STORED DATA:
------------------------------------------------------------------------

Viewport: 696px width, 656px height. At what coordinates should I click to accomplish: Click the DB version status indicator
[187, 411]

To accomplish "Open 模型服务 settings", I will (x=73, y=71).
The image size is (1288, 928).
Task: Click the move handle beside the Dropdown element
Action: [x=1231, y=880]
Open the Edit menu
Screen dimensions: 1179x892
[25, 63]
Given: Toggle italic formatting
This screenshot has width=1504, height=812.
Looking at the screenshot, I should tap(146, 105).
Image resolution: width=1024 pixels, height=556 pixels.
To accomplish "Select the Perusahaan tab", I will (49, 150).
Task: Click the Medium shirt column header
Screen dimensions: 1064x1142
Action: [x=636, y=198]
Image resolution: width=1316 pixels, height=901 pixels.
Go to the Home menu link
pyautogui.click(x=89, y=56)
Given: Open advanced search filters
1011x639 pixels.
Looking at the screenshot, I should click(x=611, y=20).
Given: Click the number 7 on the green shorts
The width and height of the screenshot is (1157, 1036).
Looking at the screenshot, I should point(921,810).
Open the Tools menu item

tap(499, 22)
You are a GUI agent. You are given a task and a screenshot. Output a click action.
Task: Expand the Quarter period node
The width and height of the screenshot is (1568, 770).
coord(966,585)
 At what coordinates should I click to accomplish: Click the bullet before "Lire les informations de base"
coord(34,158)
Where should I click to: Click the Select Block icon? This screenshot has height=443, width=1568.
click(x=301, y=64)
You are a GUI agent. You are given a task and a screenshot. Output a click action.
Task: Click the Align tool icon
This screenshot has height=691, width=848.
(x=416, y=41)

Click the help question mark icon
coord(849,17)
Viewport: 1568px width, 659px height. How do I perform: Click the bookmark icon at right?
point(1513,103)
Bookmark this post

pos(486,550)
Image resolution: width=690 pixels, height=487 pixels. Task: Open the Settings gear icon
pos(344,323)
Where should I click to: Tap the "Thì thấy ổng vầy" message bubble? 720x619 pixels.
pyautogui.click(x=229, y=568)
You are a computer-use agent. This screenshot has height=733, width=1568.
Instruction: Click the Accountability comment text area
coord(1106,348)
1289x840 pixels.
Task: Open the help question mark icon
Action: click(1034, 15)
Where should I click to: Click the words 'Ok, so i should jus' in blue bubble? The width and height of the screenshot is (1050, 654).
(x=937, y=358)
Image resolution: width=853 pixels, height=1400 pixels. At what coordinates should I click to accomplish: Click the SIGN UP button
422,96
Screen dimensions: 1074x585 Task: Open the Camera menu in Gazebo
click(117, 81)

------------------------------------------------------------------------

REQUIRED ACTION: Set down the listing above exactly, line for line.

SOLVED EXERCISE:
Viewport: 696px width, 656px height. At what coordinates should I click to accomplish: Click the DB version status indicator
[187, 411]

To accomplish "Open 模型服务 settings", I will (x=73, y=71).
The image size is (1288, 928).
Task: Click the move handle beside the Dropdown element
Action: [x=1231, y=880]
Open the Edit menu
Screen dimensions: 1179x892
[25, 63]
Given: Toggle italic formatting
This screenshot has width=1504, height=812.
Looking at the screenshot, I should tap(146, 105).
Image resolution: width=1024 pixels, height=556 pixels.
To accomplish "Select the Perusahaan tab", I will (49, 150).
Task: Click the Medium shirt column header
Screen dimensions: 1064x1142
Action: [x=636, y=198]
Image resolution: width=1316 pixels, height=901 pixels.
Go to the Home menu link
pyautogui.click(x=89, y=56)
Given: Open advanced search filters
1011x639 pixels.
Looking at the screenshot, I should click(x=611, y=20).
Given: Click the number 7 on the green shorts
The width and height of the screenshot is (1157, 1036).
Looking at the screenshot, I should point(921,810).
Open the Tools menu item

tap(499, 22)
You are a GUI agent. You are given a task and a screenshot. Output a click action.
Task: Expand the Quarter period node
The width and height of the screenshot is (1568, 770).
coord(966,585)
 At what coordinates should I click to accomplish: Click the bullet before "Lire les informations de base"
coord(34,158)
Where should I click to: Click the Select Block icon? This screenshot has height=443, width=1568.
click(x=301, y=64)
You are a GUI agent. You are given a task and a screenshot. Output a click action.
Task: Click the Align tool icon
This screenshot has height=691, width=848.
(x=416, y=41)

Click the help question mark icon
coord(849,17)
Viewport: 1568px width, 659px height. How do I perform: Click the bookmark icon at right?
point(1513,103)
Bookmark this post

pos(486,550)
Image resolution: width=690 pixels, height=487 pixels. Task: Open the Settings gear icon
pos(344,323)
Where should I click to: Tap the "Thì thấy ổng vầy" message bubble? 720x619 pixels.
pyautogui.click(x=229, y=568)
You are a computer-use agent. This screenshot has height=733, width=1568.
Instruction: Click the Accountability comment text area
coord(1106,348)
1289x840 pixels.
Task: Open the help question mark icon
Action: click(1034, 15)
Where should I click to: Click the words 'Ok, so i should jus' in blue bubble? The width and height of the screenshot is (1050, 654).
(x=937, y=358)
Image resolution: width=853 pixels, height=1400 pixels. At what coordinates should I click to accomplish: Click the SIGN UP button
422,96
Screen dimensions: 1074x585 Task: Open the Camera menu in Gazebo
click(117, 81)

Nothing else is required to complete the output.